Podmioty powiązane z koncernami paliowymi błędnie przekonywały, że działania firm energetycznych są zgodne ze standardami ekologicznymi. Na Facebooku i Instagramie 87 stron zamieściło łącznie 3 781 reklam, na które przeznaczono od 3 do 4 mln dolarów. Większą aktywność reklam zaobserwowano z chwilą rozpoczęcia szczytu.

Jeden z popularniejszych przekazów wprowadzał w błąd co do zerowej emisji netto gazów cieplarnianych koncernów paliwowych. Na topie były również emocjonalne narracje łączące wydobycie paliw kopalnych z bezpieczeństwem energetycznym USA. Za reklamami stało wąskie grono podmiotów. Przeważał jednak jeden – Energy Citizens. To grupa PR Amerykańskiego Instytutu Naftowego. Ich reklamy odznaczały się większą aktywnością w porównaniu z innymi reklamodawcami.

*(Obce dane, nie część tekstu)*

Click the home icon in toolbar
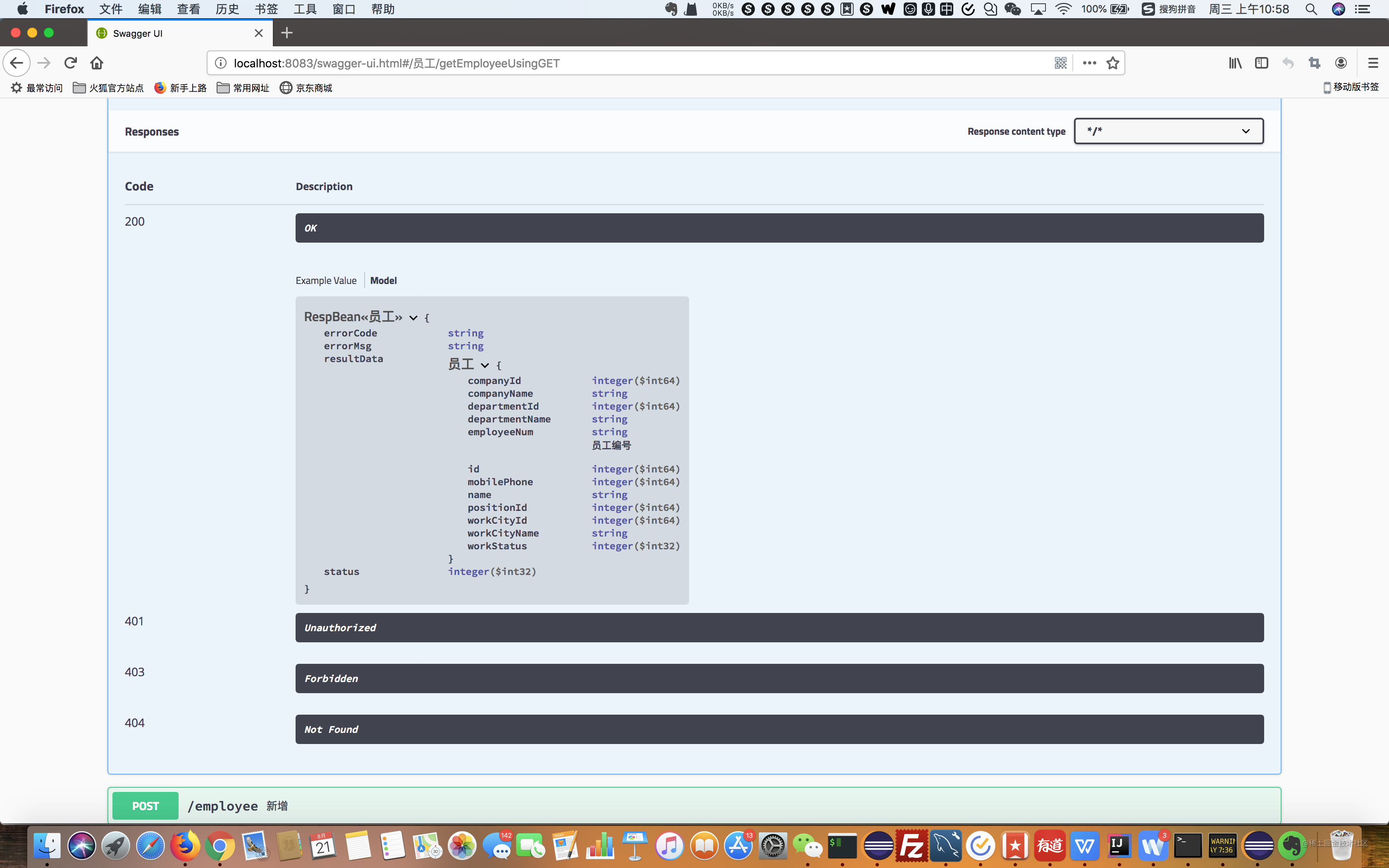The image size is (1389, 868). 96,63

Nie zabrakło jednak reklam gigantów. Shell, Chevron i ExxonMobil chwaliły się swoimi „zielonymi” dokonaniami, podczas gdy ich głównym źródłem wytwarzanej energii pozostają paliwa kopalne. To analogiczna sytuacja do krajowej spółki PGE Polska Grupa Energetyczna S.A., która próbuje wybielać swoje niszczycielskie działania dla klimatu.

#Climatescam, czyli dezinformacja na Twitterze

W trakcie COP27 wzmożoną popularność zyskał hasztag #climatescam (#klimatyczne oszustwo). Po raz pierwszy pojawił się na Twitterze w lipcu 2022 roku. Do grudnia zgromadził 362 tys. wzmianek (w tym retweetów) pochodzących od 91 tys. użytkowników.

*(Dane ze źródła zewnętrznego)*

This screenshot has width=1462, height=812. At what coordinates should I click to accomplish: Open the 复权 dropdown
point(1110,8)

Najpopularniejsze konto publikujące hasztag #climatescam wykazywało znamiona bota. W ciągu pięciu miesięcy udostępniło ono ten hasztag ponad 60 tys. razy.

Hasztag #climatescam był również wysoko pozycjonowany przez samego Twittera. W wyszukiwarce portalu po wpisaniu terminu „climate” (klimat) wspomniany hasztag wyskakiwał wśród najlepszych wyników wyszukiwania, często jako pierwszy rezultat.

Źródło: ISD

Stare narracje z domieszką nowości

Institute for Strategic Dialogue zidentyfikował pięć głównych obszarów, w których były szerzone informacje nieprawdziwe i wprowadzające w błąd.

Rosnące koszty utrzymania

Wzrost cen energii łączono z działaniami na rzecz klimatu. Źródeł spowolnienia gospodarczego upatrywano w celach klimatycznych (np. dążenie do zerowych emisji CO2). Działania proklimatyczne łączono również z ubóstwem energetycznym.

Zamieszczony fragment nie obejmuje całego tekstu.